◆ **Direction**: Please copy the stretch of the records below from the line containing "Viewport: 1882px width, 1058px height. How do I perform: Pick" through the line containing "pos(67,210)", both ends included, character for character and nothing else.

◆ **Dataset excerpts**:
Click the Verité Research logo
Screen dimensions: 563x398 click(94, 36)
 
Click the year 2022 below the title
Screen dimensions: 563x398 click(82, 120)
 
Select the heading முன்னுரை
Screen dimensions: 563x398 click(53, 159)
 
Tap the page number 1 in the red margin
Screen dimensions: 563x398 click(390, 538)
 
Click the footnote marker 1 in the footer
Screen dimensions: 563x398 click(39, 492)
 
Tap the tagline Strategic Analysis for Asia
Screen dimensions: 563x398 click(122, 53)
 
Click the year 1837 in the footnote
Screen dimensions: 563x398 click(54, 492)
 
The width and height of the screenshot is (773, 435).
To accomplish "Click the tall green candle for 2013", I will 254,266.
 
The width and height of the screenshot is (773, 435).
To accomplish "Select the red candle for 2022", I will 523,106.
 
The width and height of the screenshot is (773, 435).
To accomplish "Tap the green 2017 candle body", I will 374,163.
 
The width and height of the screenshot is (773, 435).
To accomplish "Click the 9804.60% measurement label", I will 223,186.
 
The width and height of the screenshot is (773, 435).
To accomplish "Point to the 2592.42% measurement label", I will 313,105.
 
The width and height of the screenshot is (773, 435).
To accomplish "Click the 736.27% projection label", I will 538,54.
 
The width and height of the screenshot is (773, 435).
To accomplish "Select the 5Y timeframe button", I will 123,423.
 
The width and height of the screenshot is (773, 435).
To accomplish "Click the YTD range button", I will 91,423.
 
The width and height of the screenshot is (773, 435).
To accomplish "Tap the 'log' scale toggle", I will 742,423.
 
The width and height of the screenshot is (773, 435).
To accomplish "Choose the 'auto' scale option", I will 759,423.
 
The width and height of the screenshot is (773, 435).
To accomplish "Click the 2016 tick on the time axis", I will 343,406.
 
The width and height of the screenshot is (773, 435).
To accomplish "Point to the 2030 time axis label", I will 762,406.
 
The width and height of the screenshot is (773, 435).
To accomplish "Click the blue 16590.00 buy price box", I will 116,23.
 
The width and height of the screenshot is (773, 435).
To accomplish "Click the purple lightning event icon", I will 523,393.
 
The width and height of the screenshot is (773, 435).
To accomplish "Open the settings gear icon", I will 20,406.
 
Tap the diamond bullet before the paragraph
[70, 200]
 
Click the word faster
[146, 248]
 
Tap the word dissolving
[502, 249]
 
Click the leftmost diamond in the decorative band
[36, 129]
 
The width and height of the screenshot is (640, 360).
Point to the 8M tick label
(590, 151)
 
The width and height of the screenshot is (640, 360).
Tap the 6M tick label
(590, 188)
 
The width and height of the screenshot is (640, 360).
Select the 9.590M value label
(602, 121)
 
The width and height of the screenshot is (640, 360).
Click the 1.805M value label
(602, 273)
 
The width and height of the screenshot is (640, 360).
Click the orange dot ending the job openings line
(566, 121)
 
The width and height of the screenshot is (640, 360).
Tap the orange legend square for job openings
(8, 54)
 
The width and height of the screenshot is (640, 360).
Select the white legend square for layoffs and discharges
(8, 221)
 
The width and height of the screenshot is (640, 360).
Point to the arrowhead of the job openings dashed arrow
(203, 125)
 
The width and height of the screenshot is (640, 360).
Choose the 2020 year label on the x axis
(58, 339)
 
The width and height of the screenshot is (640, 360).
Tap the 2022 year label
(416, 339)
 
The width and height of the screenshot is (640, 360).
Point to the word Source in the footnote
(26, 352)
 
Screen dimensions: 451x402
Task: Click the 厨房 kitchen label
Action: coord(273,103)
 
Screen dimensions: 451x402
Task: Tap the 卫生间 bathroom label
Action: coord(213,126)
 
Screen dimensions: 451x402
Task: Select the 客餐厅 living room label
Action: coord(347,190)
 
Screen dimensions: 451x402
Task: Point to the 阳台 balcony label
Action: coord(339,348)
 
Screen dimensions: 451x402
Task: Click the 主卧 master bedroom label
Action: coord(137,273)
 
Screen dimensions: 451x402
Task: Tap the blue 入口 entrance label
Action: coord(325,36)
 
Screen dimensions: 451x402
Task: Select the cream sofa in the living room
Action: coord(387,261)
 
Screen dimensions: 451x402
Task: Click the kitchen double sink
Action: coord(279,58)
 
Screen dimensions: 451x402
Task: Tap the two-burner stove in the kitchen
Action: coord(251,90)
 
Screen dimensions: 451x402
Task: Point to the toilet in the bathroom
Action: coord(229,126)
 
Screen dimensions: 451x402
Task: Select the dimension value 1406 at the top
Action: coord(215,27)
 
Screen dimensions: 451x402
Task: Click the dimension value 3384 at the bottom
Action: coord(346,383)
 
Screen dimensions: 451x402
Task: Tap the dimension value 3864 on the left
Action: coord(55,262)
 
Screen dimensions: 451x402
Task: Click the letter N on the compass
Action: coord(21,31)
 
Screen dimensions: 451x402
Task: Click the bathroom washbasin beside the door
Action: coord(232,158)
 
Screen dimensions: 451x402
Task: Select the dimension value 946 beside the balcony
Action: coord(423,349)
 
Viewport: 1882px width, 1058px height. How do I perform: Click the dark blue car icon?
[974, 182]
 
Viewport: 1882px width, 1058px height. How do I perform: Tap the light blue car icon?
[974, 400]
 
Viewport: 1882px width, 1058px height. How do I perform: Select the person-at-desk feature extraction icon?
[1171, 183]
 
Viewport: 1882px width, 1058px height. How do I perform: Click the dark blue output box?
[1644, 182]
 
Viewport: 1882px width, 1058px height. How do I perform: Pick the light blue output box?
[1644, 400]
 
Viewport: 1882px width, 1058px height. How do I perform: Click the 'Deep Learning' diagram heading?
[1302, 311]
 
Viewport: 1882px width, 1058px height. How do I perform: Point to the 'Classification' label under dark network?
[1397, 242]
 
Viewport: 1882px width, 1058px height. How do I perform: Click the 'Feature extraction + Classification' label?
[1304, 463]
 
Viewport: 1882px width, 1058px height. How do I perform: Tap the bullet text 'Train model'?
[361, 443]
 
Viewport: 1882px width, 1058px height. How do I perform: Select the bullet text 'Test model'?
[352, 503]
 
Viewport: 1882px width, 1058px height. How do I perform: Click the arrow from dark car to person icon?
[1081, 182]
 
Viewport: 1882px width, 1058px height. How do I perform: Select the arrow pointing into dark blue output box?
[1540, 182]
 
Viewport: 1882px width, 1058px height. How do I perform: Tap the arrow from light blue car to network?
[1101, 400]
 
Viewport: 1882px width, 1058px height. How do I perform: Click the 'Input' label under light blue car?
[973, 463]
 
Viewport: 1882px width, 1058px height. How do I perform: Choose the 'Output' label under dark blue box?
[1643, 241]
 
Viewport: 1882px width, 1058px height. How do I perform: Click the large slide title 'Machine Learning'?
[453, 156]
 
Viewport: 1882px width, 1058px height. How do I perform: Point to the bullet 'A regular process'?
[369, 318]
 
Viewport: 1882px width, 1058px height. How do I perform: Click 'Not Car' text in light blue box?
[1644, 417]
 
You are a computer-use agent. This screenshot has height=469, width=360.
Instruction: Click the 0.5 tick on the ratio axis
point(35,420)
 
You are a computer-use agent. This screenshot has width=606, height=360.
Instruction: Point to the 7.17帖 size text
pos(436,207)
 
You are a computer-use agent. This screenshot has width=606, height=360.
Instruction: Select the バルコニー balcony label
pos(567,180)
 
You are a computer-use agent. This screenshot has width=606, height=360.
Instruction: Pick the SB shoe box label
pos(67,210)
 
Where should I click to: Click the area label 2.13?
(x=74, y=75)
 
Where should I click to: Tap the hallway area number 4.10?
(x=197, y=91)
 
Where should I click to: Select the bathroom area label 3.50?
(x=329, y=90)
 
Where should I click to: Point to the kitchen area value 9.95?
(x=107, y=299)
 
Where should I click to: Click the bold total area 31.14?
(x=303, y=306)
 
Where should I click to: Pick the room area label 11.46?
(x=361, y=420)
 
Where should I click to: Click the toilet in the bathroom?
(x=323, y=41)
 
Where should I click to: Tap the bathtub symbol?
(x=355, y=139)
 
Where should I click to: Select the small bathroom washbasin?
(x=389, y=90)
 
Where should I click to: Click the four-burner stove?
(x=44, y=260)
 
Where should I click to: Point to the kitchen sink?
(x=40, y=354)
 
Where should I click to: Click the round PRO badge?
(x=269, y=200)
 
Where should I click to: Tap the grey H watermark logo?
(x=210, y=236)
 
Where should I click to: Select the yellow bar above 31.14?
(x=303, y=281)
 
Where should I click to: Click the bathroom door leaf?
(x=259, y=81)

◆ **Finished answer**:
Viewport: 1882px width, 1058px height. How do I perform: Pick the light blue output box?
[1644, 400]
 
Viewport: 1882px width, 1058px height. How do I perform: Click the 'Deep Learning' diagram heading?
[1302, 311]
 
Viewport: 1882px width, 1058px height. How do I perform: Point to the 'Classification' label under dark network?
[1397, 242]
 
Viewport: 1882px width, 1058px height. How do I perform: Click the 'Feature extraction + Classification' label?
[1304, 463]
 
Viewport: 1882px width, 1058px height. How do I perform: Tap the bullet text 'Train model'?
[361, 443]
 
Viewport: 1882px width, 1058px height. How do I perform: Select the bullet text 'Test model'?
[352, 503]
 
Viewport: 1882px width, 1058px height. How do I perform: Click the arrow from dark car to person icon?
[1081, 182]
 
Viewport: 1882px width, 1058px height. How do I perform: Select the arrow pointing into dark blue output box?
[1540, 182]
 
Viewport: 1882px width, 1058px height. How do I perform: Tap the arrow from light blue car to network?
[1101, 400]
 
Viewport: 1882px width, 1058px height. How do I perform: Click the 'Input' label under light blue car?
[973, 463]
 
Viewport: 1882px width, 1058px height. How do I perform: Choose the 'Output' label under dark blue box?
[1643, 241]
 
Viewport: 1882px width, 1058px height. How do I perform: Click the large slide title 'Machine Learning'?
[453, 156]
 
Viewport: 1882px width, 1058px height. How do I perform: Point to the bullet 'A regular process'?
[369, 318]
 
Viewport: 1882px width, 1058px height. How do I perform: Click 'Not Car' text in light blue box?
[1644, 417]
 
You are a computer-use agent. This screenshot has height=469, width=360.
Instruction: Click the 0.5 tick on the ratio axis
point(35,420)
 
You are a computer-use agent. This screenshot has width=606, height=360.
Instruction: Point to the 7.17帖 size text
pos(436,207)
 
You are a computer-use agent. This screenshot has width=606, height=360.
Instruction: Select the バルコニー balcony label
pos(567,180)
 
You are a computer-use agent. This screenshot has width=606, height=360.
Instruction: Pick the SB shoe box label
pos(67,210)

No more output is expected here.